I’m sorry to say, Katrina wasn’t the first married woman who’d asked me to save her. My one God-given talent, besides Young Adult sports novels, is that I can meet any woman and tell precisely what she needs—lover, listener, friend, father, mentor, a lifelong commitment, a servant, meaningless orgasms, a confidante, or nothing whatsoever—but my God-given weakness is I feel a compulsion to fill needs wherever I find them, regardless of consequences.

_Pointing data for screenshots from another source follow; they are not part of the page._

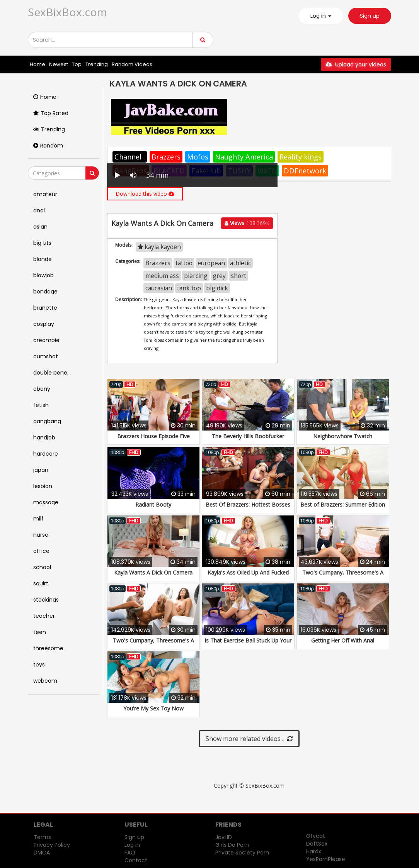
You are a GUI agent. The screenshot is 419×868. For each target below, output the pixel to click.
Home (37, 64)
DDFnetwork (305, 171)
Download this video (145, 193)
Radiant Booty (153, 504)
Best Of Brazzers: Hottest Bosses (248, 504)
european (211, 263)
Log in (132, 845)
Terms (42, 837)
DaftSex (317, 844)
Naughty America (244, 157)
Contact (136, 860)
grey (219, 276)
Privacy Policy (52, 845)
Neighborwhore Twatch (342, 436)
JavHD (223, 837)
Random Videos (132, 64)
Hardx (313, 851)
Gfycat (315, 836)
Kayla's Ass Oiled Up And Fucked (248, 572)
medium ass (162, 276)
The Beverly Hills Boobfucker (248, 436)
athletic (240, 263)
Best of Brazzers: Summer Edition (342, 504)
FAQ (130, 853)
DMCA (42, 853)
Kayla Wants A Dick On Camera (153, 572)
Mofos (198, 157)
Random (48, 146)
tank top (189, 288)
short (238, 276)
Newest (58, 64)
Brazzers (166, 157)
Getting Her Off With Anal (342, 640)
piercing (196, 276)
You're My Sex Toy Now (153, 708)
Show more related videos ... (249, 739)
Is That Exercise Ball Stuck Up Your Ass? (248, 644)
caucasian (158, 288)
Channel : (129, 157)
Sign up (370, 16)
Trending (97, 64)
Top (77, 64)
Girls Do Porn (232, 845)
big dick (217, 288)
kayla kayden (159, 247)
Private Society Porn (242, 853)
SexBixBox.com (67, 12)
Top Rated (51, 113)
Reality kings (300, 157)
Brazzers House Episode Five (153, 436)
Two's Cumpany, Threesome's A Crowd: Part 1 (343, 576)
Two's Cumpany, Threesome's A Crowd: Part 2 (153, 644)
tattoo (184, 263)
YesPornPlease (325, 859)
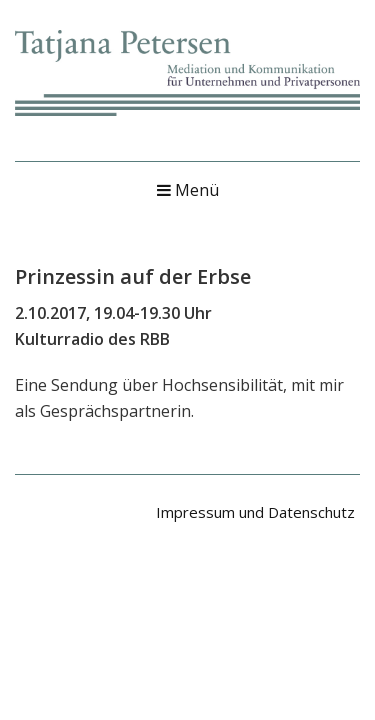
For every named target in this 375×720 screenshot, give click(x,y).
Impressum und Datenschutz (255, 512)
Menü (188, 190)
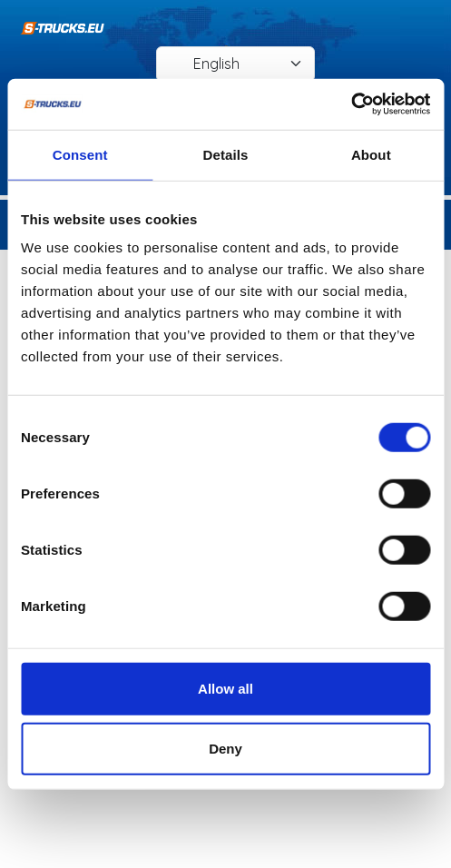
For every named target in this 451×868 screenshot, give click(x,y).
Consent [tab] (80, 153)
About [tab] (371, 153)
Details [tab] (226, 153)
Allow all (225, 688)
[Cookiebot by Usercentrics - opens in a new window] (350, 104)
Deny (225, 747)
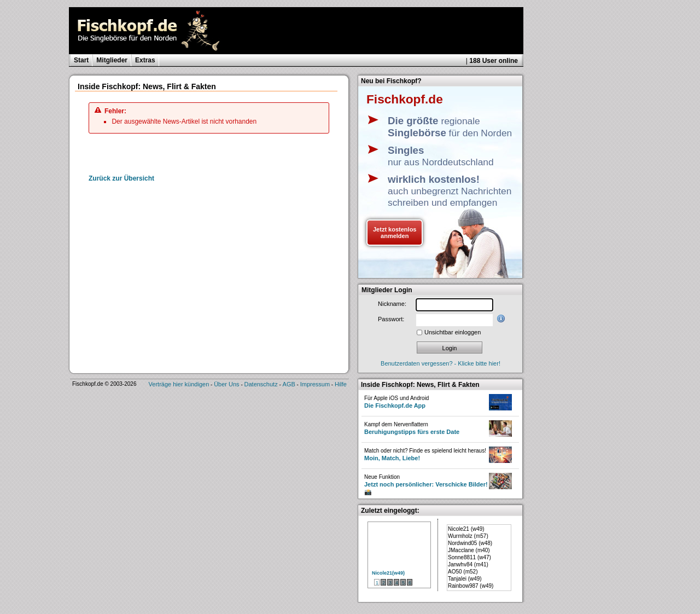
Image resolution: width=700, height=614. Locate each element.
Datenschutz (261, 384)
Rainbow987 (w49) (470, 586)
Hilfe (341, 384)
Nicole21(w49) (388, 573)
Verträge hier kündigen (179, 384)
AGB (289, 384)
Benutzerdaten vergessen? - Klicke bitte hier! (440, 363)
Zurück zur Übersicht (121, 178)
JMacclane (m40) (469, 550)
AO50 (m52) (463, 571)
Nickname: (392, 304)
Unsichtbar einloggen (452, 332)
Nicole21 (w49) (466, 529)
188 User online (493, 61)
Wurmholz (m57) (468, 536)
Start (81, 60)
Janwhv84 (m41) (468, 564)
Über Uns (226, 384)
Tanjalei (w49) (465, 578)
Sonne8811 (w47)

Filling each need you come upon causes conflict. You can’t commit for life to every woman who needs a lifelong commitment in order to be whole. There’s too many of them; besides, when I tried with Wanda, it didn’t work. And you sure as hell shouldn’t give meaningless orgasms to one woman while hoping to be all of the above with another.
So—bottom line—Katrina had to go. No more sauna sex. She could cry about her low self-image till doomsday, I wasn’t going to build her up at the risk of losing something I wanted. For a change.
I checked out two hours after checking in. The desk clerk gave me a look, but I didn’t care. I had resolve.